DOCUMENT EXCERPT:
▼▼▼

Rose pruning is also an essential task at this time of year.
The striking red-bloomed Danse de Feu
climbing rose needs a yearly tidy-up
Climbing roses such as Constance Spry or Danse du Feu require a routine annual prune. This involves removing any dead and diseased wood and tying in new shoots to replace it. The flowered side shoots are then cut back to a third of their length.
Rambling roses such as Albertine or Rambling Rector also require attention. Dead or diseased branches are removed and new shoots can be tied into place. Prune side shoots back to around two thirds. If the plant gets too congested you can cut out the oldest growth to encourage new shoots from the base, which can then be tied into place.
Hybrid Teas and Floribundas that grow to over 3ft such as Isn't She Lovely and Fascination benefit from having growth cut back by around a third at this time of year. This helps to prevent damage to their shallow root system from wind rock.
This is the perfect time to prune many deciduous ornamental trees.
Be careful not to prune deciduous trees
that are likely to bleed, like this young
walnut – wait until next summer
Varieties of Prunus that are susceptible to Silver Leaf should also be left alone, and instead pruned in spring when they are in growth to avoid allowing the infection in.
Heavy work on large trees involving ladders and chainsaws is best left to the professionals! But removing smaller limbs and pruning younger trees with loppers and a good sharp pruning saw is within the capabilities of most.
As with any pruning, the first objective is to remove any dead or diseased wood, as well as any congested or crossing branches that could be rubbing against one another causing damage.
Next, take a step back and review the shape and form of the tree. Any branches growing at odd angles can be removed, along with any shoots growing from the base. All suckers growing up from the roots should be removed as they can starve the tree of water and nutrients and ruin the appearance of lawns and flower beds.
When cutting smaller branches it is important to cut to a quarter of an inch above a strong outward facing bud. This is to avoid the stump dying back and rot and infection entering.

▲▲▲

DATA PROVIDED:

▼▼▼

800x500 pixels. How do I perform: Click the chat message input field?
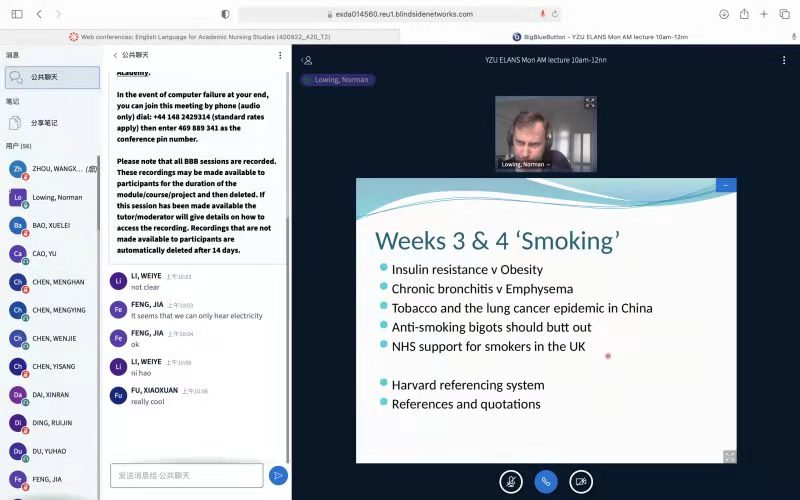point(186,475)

▲▲▲
▼▼▼

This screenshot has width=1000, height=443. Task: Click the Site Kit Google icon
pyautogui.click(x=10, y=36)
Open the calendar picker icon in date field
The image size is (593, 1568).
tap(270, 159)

▲▲▲

YOUR INSTRUCTIONS: Write what comes next in the text on pruning roses and trees, starting after its last sentence.

WRITTEN REPLY:
When removing larger branches make an undercut around 30cm away from the trunk, followed by the overcut. This will remove the weighty branch and prevent it snapping and tearing the bark. Then you can remove the stub neatly, angling the cut away from the trunk so that the rain runs off effectively.
As a rule, shrubs are pruned after flowering. After a vigorous summer's growth, most deciduous shrubs benefit from a light clipping to keep them bushy and shapely and avoid them becoming too large for their situation. This can be done with shears and loppers for thicker branches.
However if a shrub does get out of hand, then this is the perfect time to cut them back hard to rejuvenate them and stimulate new growth next season.
Not all shrubs respond well to drastic pruning, but some common examples of those that do are varieties of Berberis, Ribes and Philadelphus.
All branches can be cut back to around 20cm from the ground, or to lower branches around 45cm from the ground. This will encourage new shoots, and by the following year, normal formative clipping can resume.
For staggered regeneration, a third of the oldest growth can be cut right down to ground level, which will encourage new shoots from the base. Carry out the same procedure for the following two years until you are left with a plant that looks as good as new.
Both of these procedures need to be followed by a good mulch in spring.
So now the question arises of what to do with all those prunings and clippings?!
Green fleshy shoots can be shredded or cut up small by hand and are a great addition to the compost heap. Larger woody branches can be shredded and turned into woodchip to be used along pathways, or better still under established hedges as a brilliant free mulch which will help to retain nutrients and moisture.
All the largest branches and anything that is diseased can be burned on a bonfire – a satisfying seasonal job to warm yourself up at the end of a chilly days work!